Is a loan with no fees or origination charge the best deal? Maybe. Never forget that interest rate is only half of the equation. Rate AND fees are the whole equation upon which you should make a decision. When talking to borrowers who have been shopping rates, I always ask the same questions. What is the term of the mortgage, are both mortgages fixed rate, and what costs are associated with the mortgage. Sometimes a borrower is comparing a 10 year fixed rate mortgage to a 30 year fixed rate mortgage. We need to make sure we are comparing apples to apples. The longer the term of a fixed rate mortgage, the higher the rate. It is very common when I inquire about the exact dollar amount of the closing costs or fees associated with the mortgage, the borrower does not know the answer because they either were fixated on the rate or it was not properly disclosed.
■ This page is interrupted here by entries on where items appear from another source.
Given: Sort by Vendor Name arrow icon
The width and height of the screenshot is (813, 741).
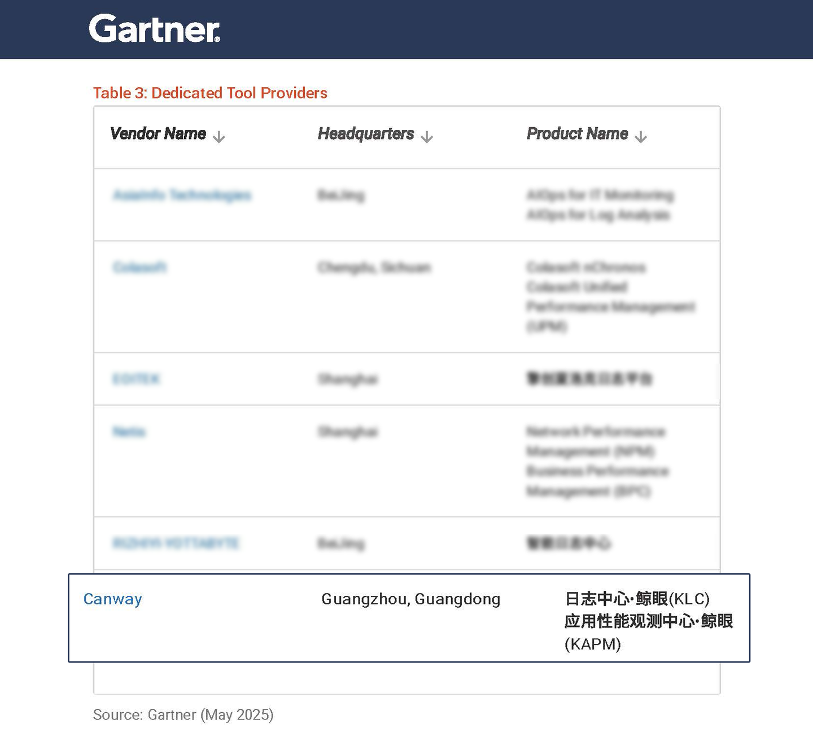Looking at the screenshot, I should [219, 137].
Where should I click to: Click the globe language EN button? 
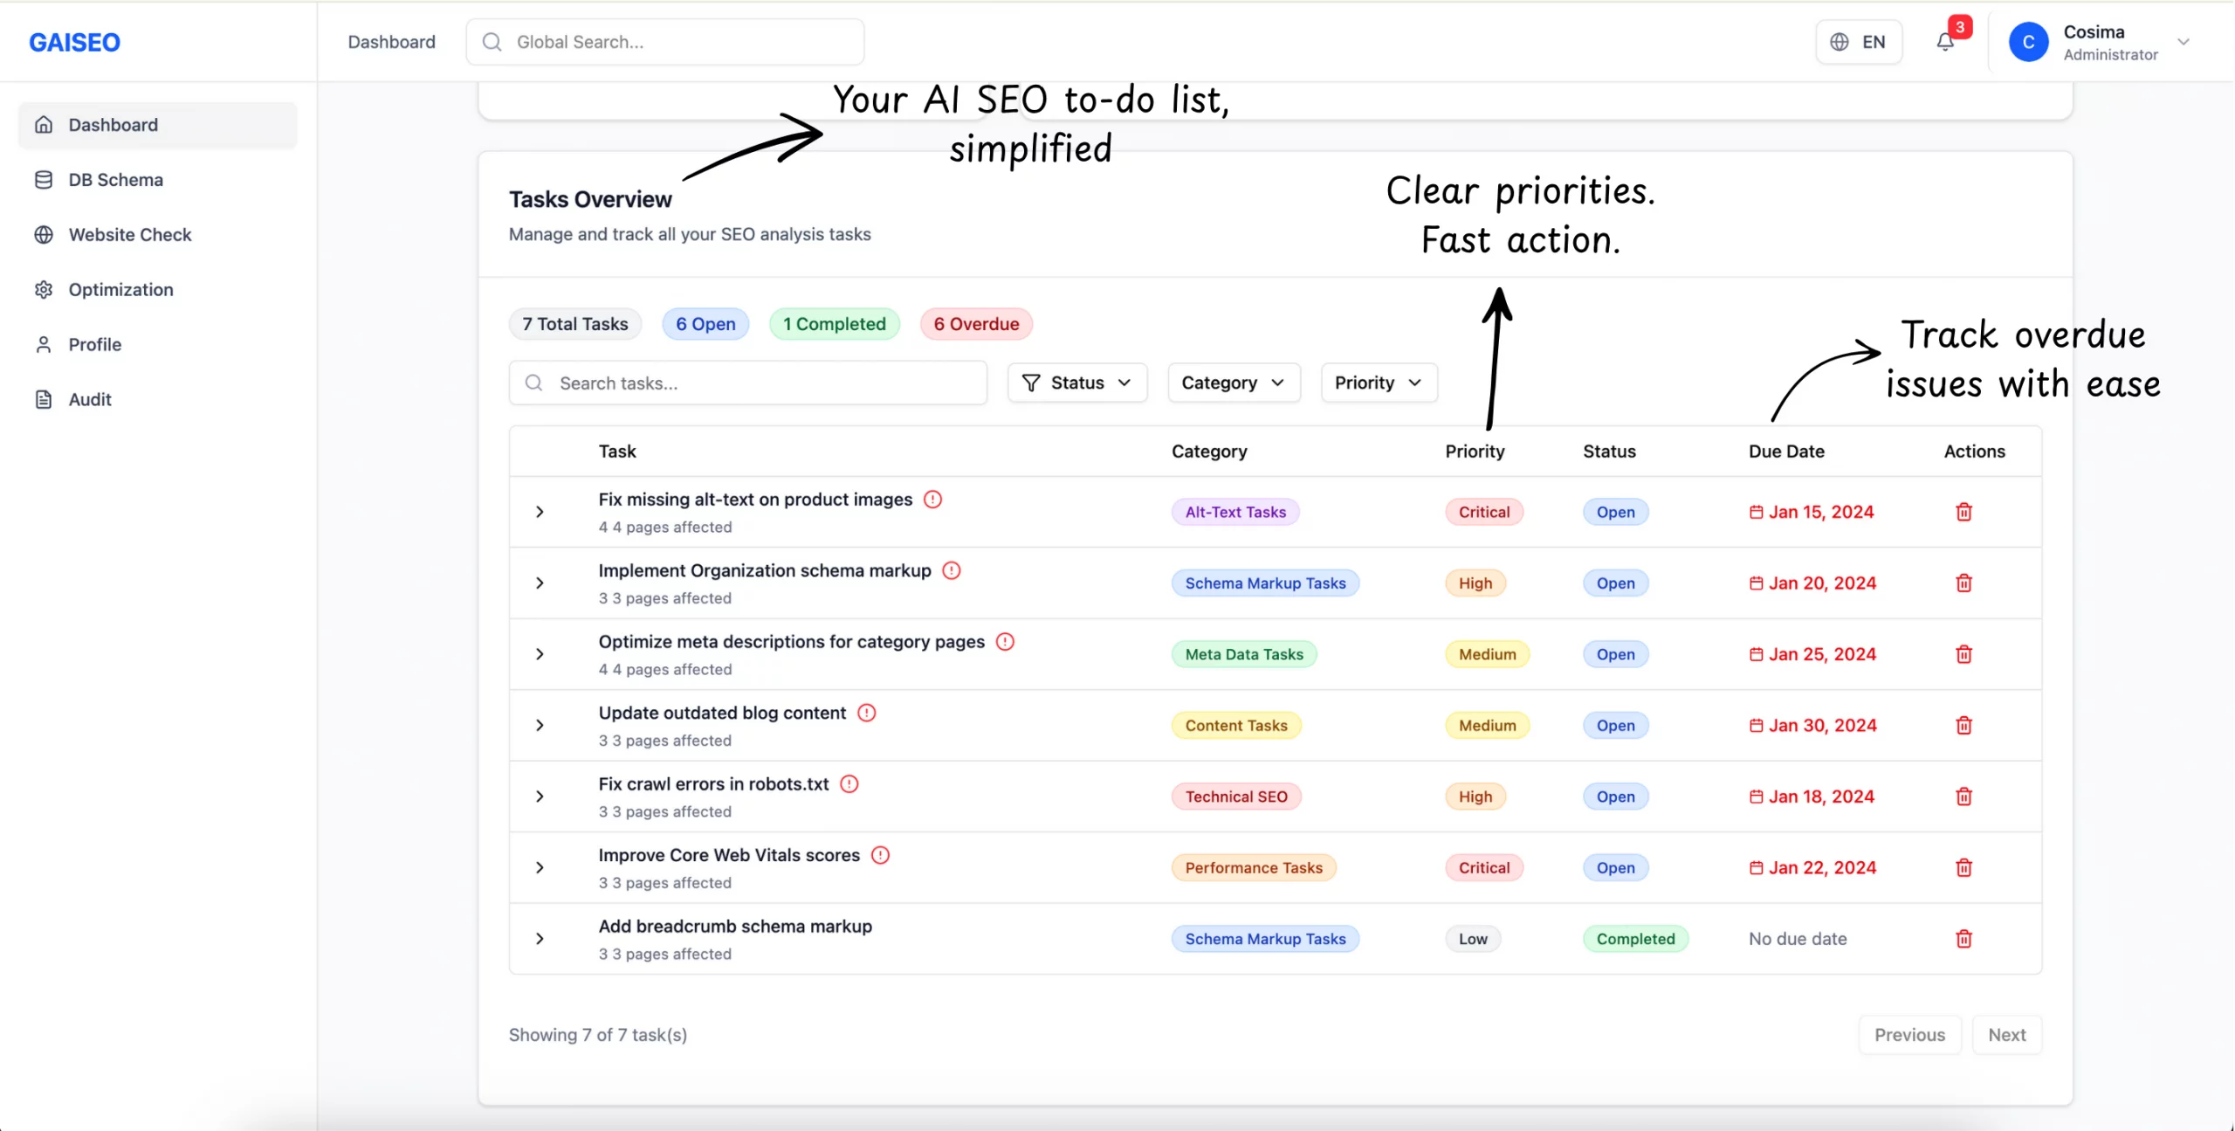[x=1859, y=42]
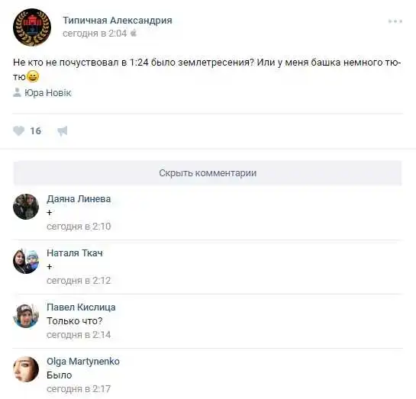The image size is (416, 399).
Task: Open Даяна Линева name link
Action: point(79,199)
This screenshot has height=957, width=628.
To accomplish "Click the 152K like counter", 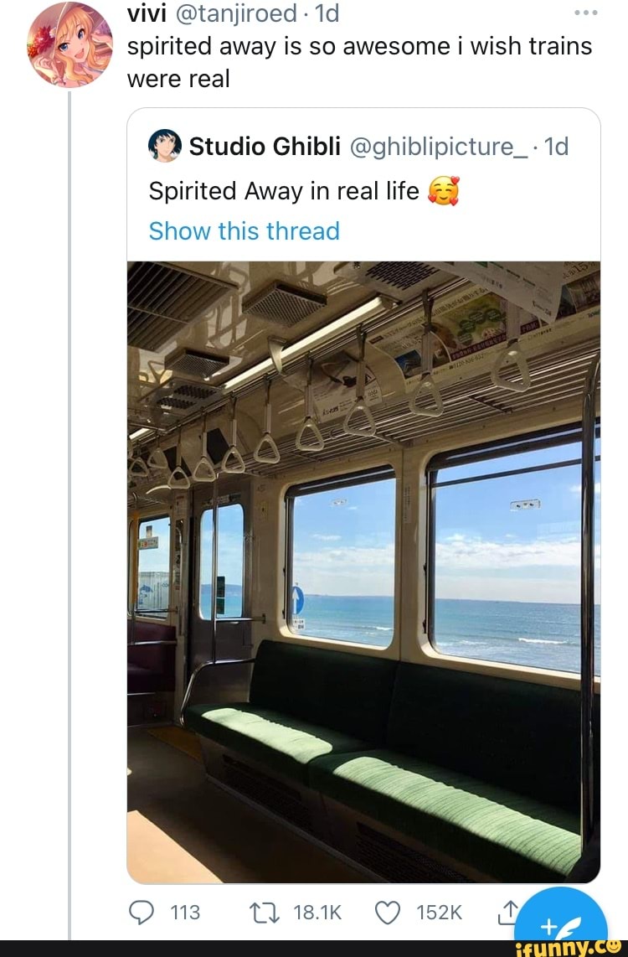I will (438, 913).
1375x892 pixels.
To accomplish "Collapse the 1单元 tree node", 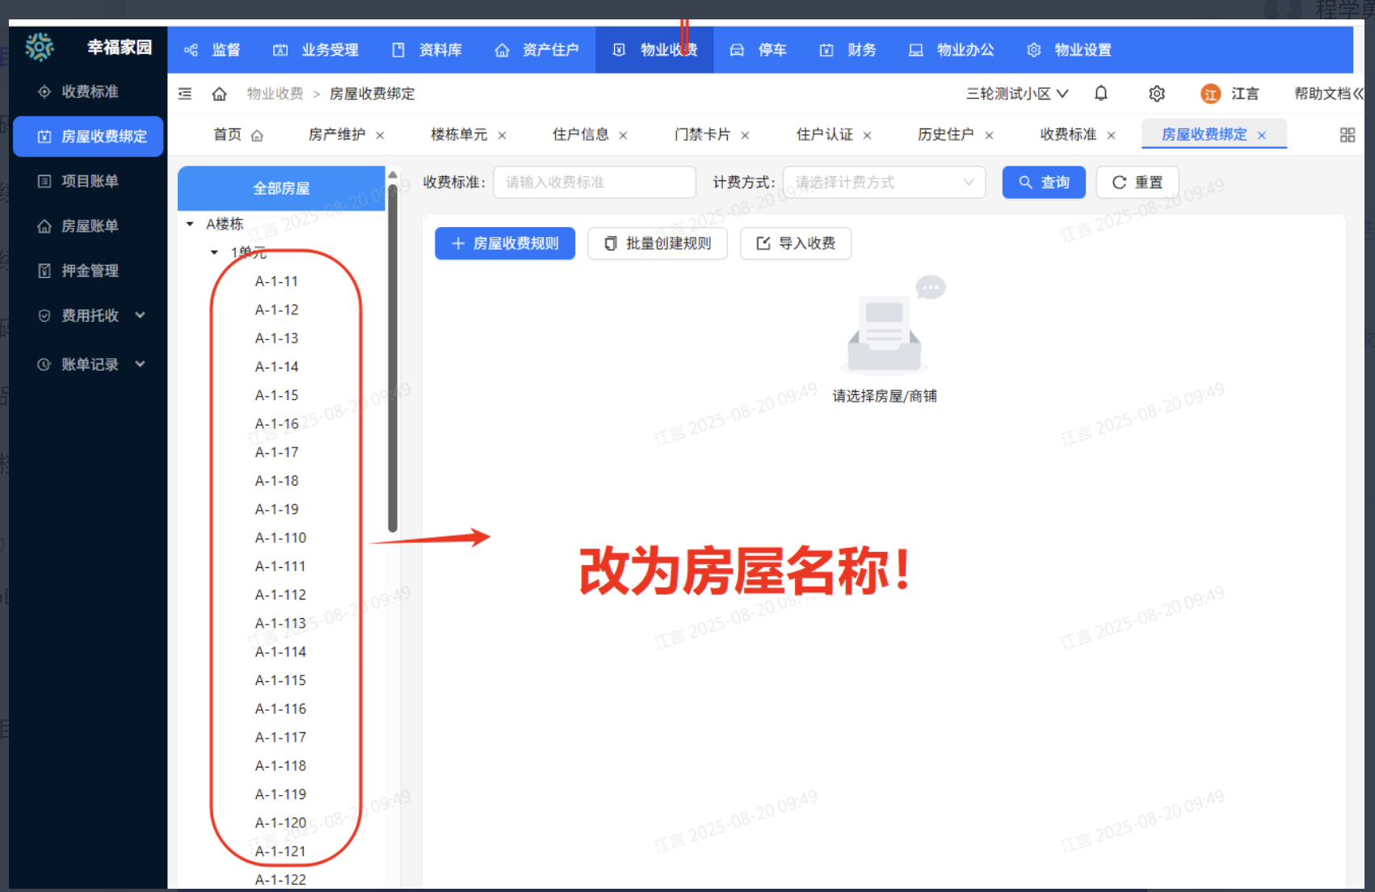I will pos(214,253).
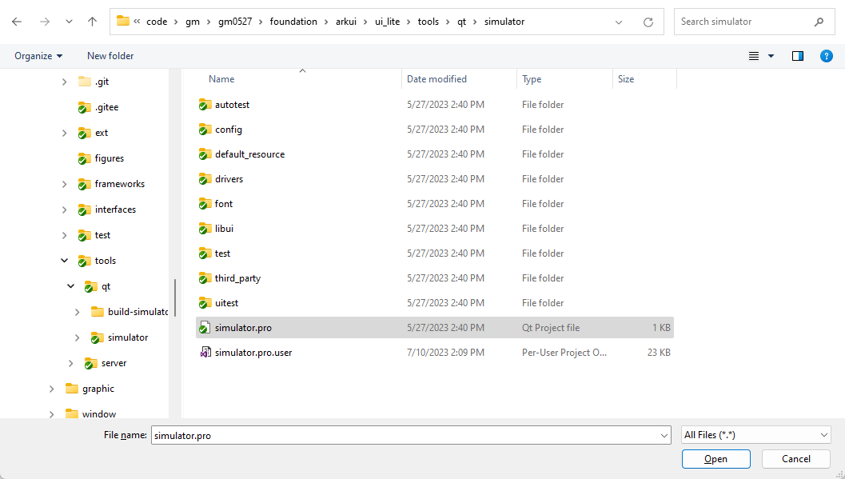Click the Back navigation arrow

click(x=17, y=22)
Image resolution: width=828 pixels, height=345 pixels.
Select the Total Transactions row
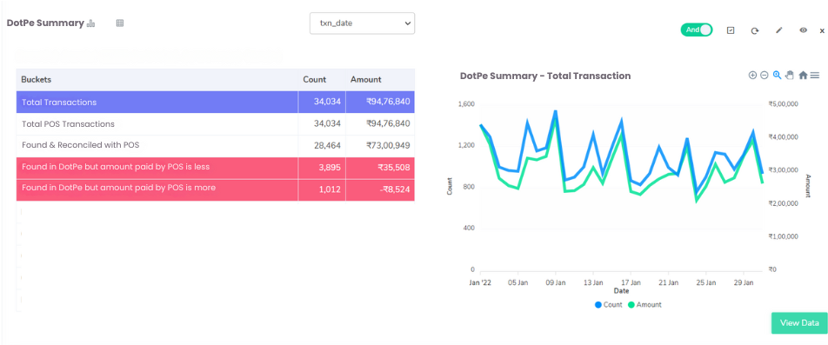tap(216, 102)
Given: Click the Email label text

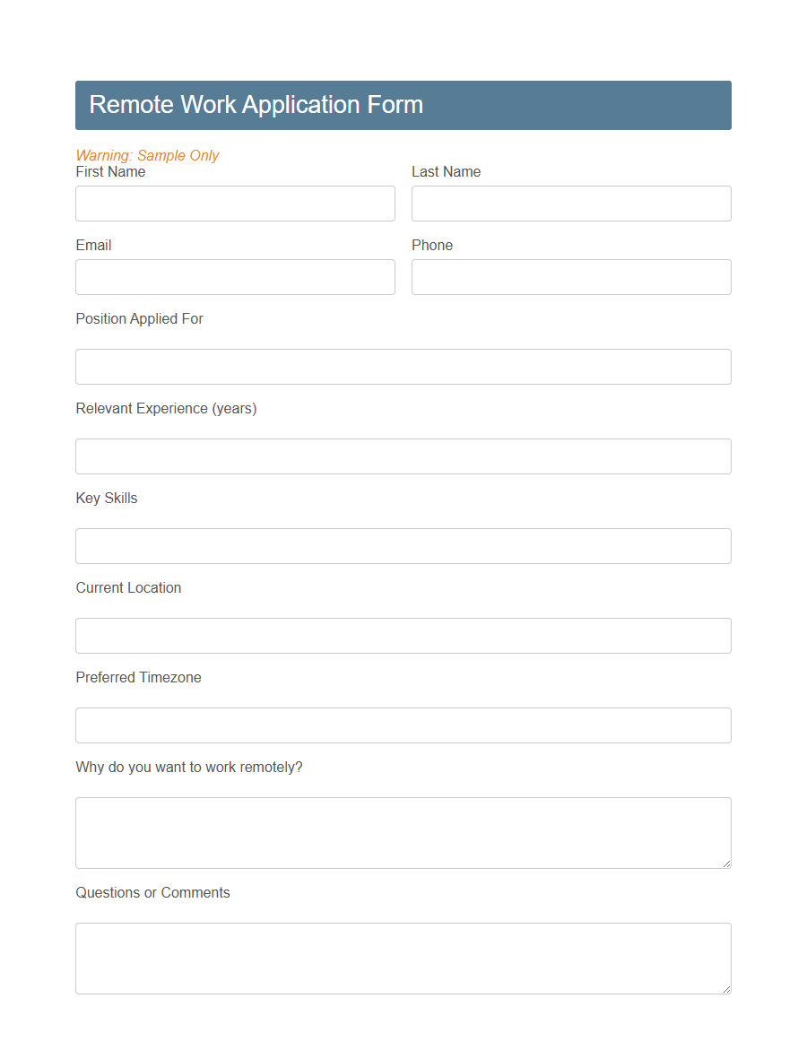Looking at the screenshot, I should point(93,245).
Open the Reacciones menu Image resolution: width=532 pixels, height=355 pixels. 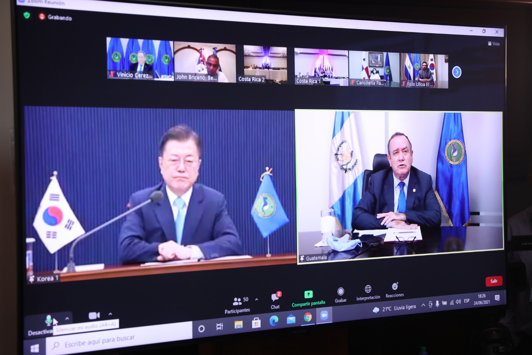(395, 289)
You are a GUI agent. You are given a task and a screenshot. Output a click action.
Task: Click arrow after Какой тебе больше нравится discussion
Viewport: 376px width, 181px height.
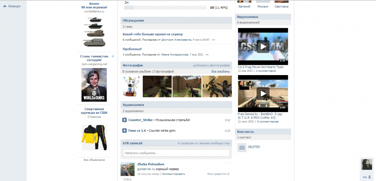pos(213,40)
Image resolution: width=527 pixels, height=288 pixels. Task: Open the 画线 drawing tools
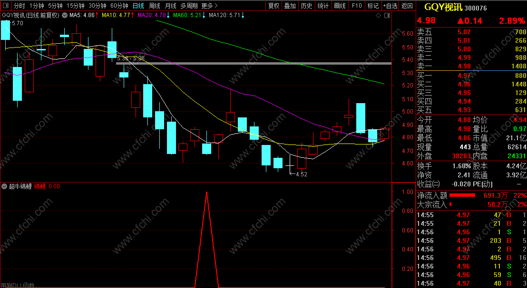340,6
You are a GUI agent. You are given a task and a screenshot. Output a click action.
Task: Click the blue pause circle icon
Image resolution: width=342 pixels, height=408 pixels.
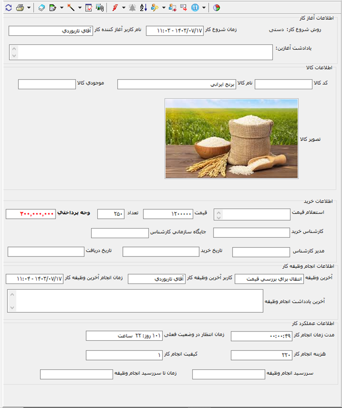click(x=195, y=8)
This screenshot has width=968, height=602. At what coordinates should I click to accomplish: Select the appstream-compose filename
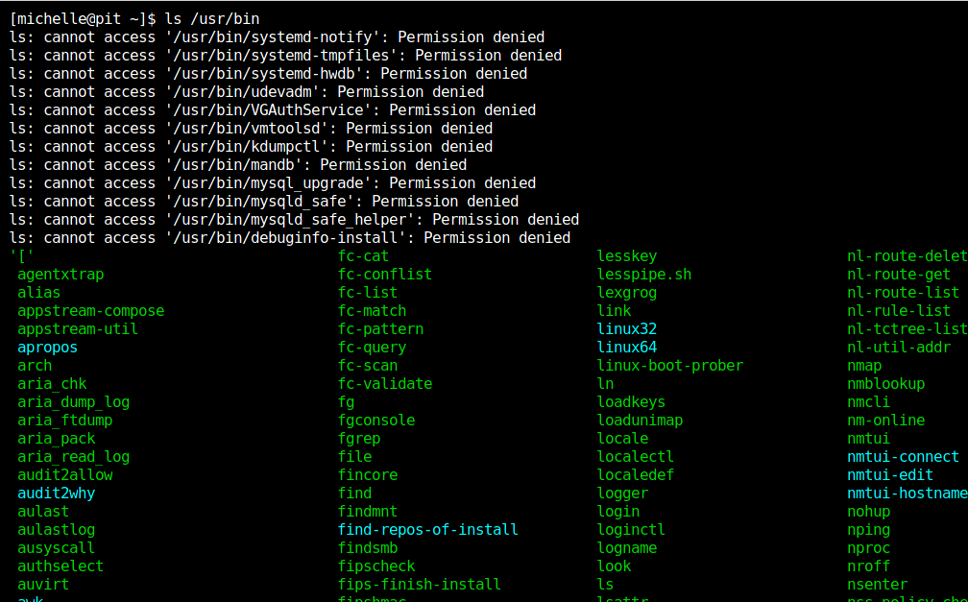pyautogui.click(x=90, y=311)
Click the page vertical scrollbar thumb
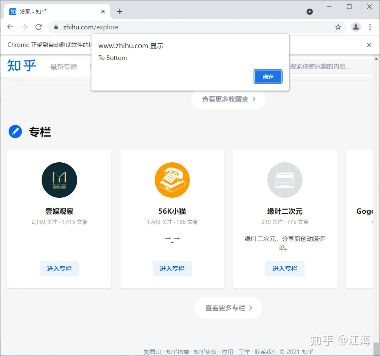The width and height of the screenshot is (380, 356). tap(376, 349)
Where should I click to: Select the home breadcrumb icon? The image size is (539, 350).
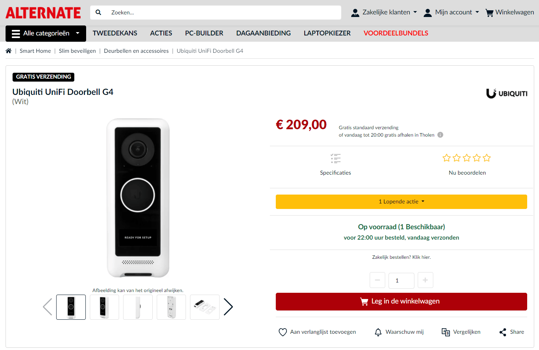click(8, 51)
Fees to obtain a mortgage are referred to as closing costs. Closing costs are defined as all costs associated with a borrower obtaining a mortgage. These costs include, but are not limited to, origination fee, discount points, appraisal, title insurance, flood cert, doc prep, processing, etc. Prepays are charges for property insurance and funds put into the escrow account for property taxes, insurance, etc. Borrowers should always be careful to make sure that they are looking at a true no fee loan, and not one where the closing costs are added to the loan amount. On a true no cost mortgage, except when there is mortgage insurance or a VA funding fee, the interest rate should match the annual percentage rate (APR) as disclosed on the Truth-In-Lending disclosure statement (TIL). If mortgage insurance or a VA funding fee is required, the APR will be higher than the note.

Analyzing the mortgage choices to see what is best for the borrower is simple. Look at the difference between the costs associated with a mortgage and examine how long it will take you to break even. For example, lets compare two thirty year fixed rate mortgages with a mortgage amount of $300,000. One mortgage has a 4.25% interest rate and $6,000 in closing costs and the other option is 4.75% with no closing costs. Principal and interest for the 4.25% mortgage is $1,476 and $1,566 at 4.75%. By dividing the difference of $90 per month into the $6,000 for closing costs, we see that it will take the borrower 67 months to break even. This simplified analysis does not take into account the possible income tax ramifications or the time value of money.

Another important thing to consider is if the money used for closing costs could be better utilized paying off credit cards, kept for liquidity, used to fund a retirement account, etc. A borrower does not want to be equity rich and cash poor. As I know personally, it is very hard to eat equity. Borrowers should always remember to look at the whole forest, and not just one tree. I have noticed mortgage professionals almost always do their personal mortgage on a no cost basis. As always, the answer is to do the numbers and see what is best for your personal situation.